FAD1022 CQ3: Rapid-Fire Drill Pack — AC Analysis

Objective: Master all AC Circuit Analysis concepts for CQ3.
Target: 3-4 min per problem (CQ3 style: 4 questions in 15 min).
Total problems: 32
Estimated time: ~110 min

Cheat Sheet (Memorize First)

AC Fundamentals

Quantity Symbol Formula
Angular frequency $\omega$ $2\pi f$
Period $T$ $1/f$
Peak vs RMS $V_{\text{rms}}$ $V_{\text{peak}}/\sqrt{2}$
Peak vs RMS (current) $I_{\text{rms}}$ $I_{\text{peak}}/\sqrt{2}$

Reactance & Impedance

Component Reactance Phase
Resistor $R$ $0°$ (in phase)
Capacitor $X_C = \frac{1}{\omega C} = \frac{1}{2\pi f C}$ $-90°$ (current leads)
Inductor $X_L = \omega L = 2\pi f L$ $+90°$ (voltage leads)
RLC Series $Z = \sqrt{R^2 + (X_L - X_C)^2}$ $\phi = \tan^{-1}\left(\frac{X_L - X_C}{R}\right)$

Power in AC Circuits

Power Type Symbol Formula
Real (Average) $P_e$ $I_{\text{rms}}^2 R = V_{\text{rms}} I_{\text{rms}} \cos\phi$
Reactive (Inductive) $P_{LC}$ $I_{\text{rms}}^2 X_L = V_{\text{rms}} I_{\text{rms}} \sin\phi$
Reactive (Capacitive) $P_{CC}$ $I_{\text{rms}}^2 X_C = V_{\text{rms}} I_{\text{rms}} \sin\phi$
Apparent $P_A$ $V_{\text{rms}} I_{\text{rms}} = I_{\text{rms}}^2 Z$
Power Factor $\cos\phi$ $R/Z = P_e/P_A$

Resonance

Quantity Formula
Resonant frequency $f_0 = \frac{1}{2\pi\sqrt{LC}}$
At resonance $X_L = X_C$, $Z = R$ (minimum), $\phi = 0$
Quality factor $Q = \frac{\omega_0 L}{R} = \frac{1}{\omega_0 C R}$

CIVIL Mnemonic

  • Capacitor: I leads V (current leads voltage by $90°$)
  • Inductor: V leads I (voltage leads current by $90°$)

Part A: Reactance Calculations (6 problems)

Target: 2-3 min per problem.

Set A1 — Capacitive Reactance (3 problems)

  1. A $50\ \mu\text{F}$ capacitor is connected to a $50\ \text{Hz}$ AC source.
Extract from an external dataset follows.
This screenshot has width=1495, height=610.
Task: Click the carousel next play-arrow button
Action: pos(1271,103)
Calculate the capacitive reactance $X_C$.

  2. What capacitance is needed to give $X_C = 100\ \Omega$ at $f = 60\ \text{Hz}$?
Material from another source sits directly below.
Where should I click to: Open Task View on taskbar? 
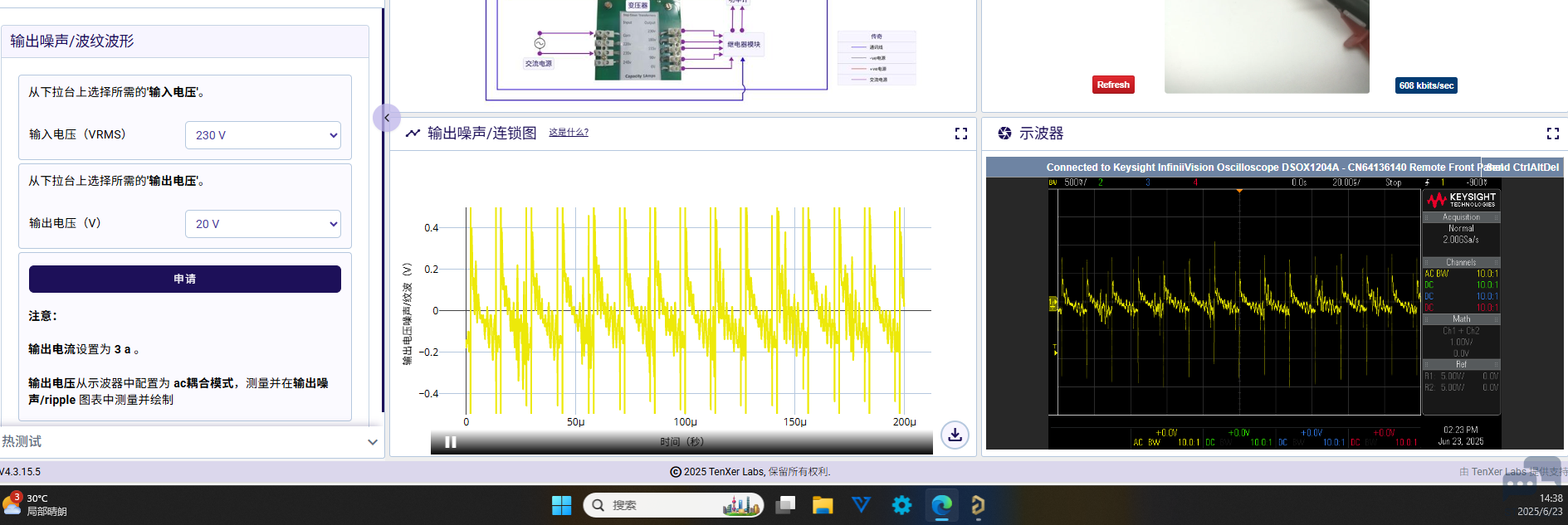(x=785, y=505)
  3. A capacitor has $X_C = 318\ \Omega$ at $f = 50\ \text{Hz}$. Find: (a) The capacitance (b) The reactance at $f = 100\ \text{Hz}$

Score: ___/3

Set A2 — Inductive Reactance (3 problems)
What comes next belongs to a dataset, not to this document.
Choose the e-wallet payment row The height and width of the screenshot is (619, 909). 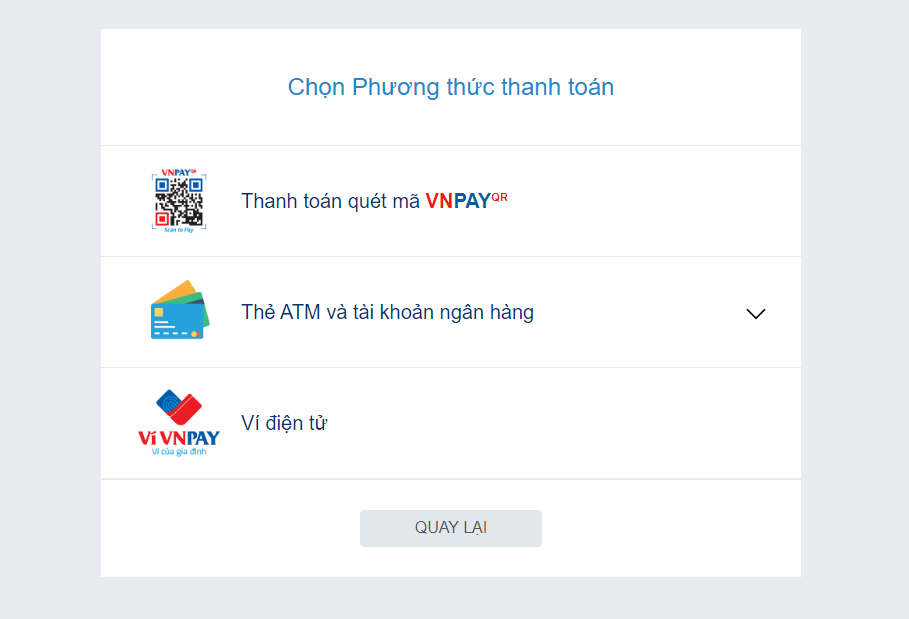451,423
  1. A $0.50\ \text{H}$ inductor is connected to a $50\ \text{Hz}$ AC source. Calculate the inductive reactance $X_L$.

  2. What inductance is needed to give $X_L = 200\ \Omega$ at $f = 50\ \text{Hz}$?

  3. An inductor has $X_L = 314\ \Omega$ at $f = 50\ \text{Hz}$. Find: (a) The inductance (b) The reactance at $f = 60\ \text{Hz}$

Score: ___/3

Part B: Impedance & Ohm's Law for AC (8 problems)

Target: 3 min per problem.

Set B1 — RLC Series Impedance (4 problems)

  1. An RLC series circuit has $R = 30\ \Omega$, $L = 0.20\ \text{H}$, $C = 50\ \mu\text{F}$, and operates at $f = 50\ \text{Hz}$. Calculate: (a) $X_L$ (b) $X_C$ (c) The impedance $Z$ (d) The phase angle $\phi$

  2. A series circuit has $R = 40\ \Omega$, $X_L = 60\ \Omega$, and $X_C = 25\ \Omega$. Find: (a) The impedance (b) Is the circuit inductive or capacitive? (c) The phase angle

  3. At what frequency will a series RLC circuit with $L = 0.10\ \text{H}$ and $C = 25\ \mu\text{F}$ have $Z = 50\ \Omega$ if $R = 30\ \Omega$?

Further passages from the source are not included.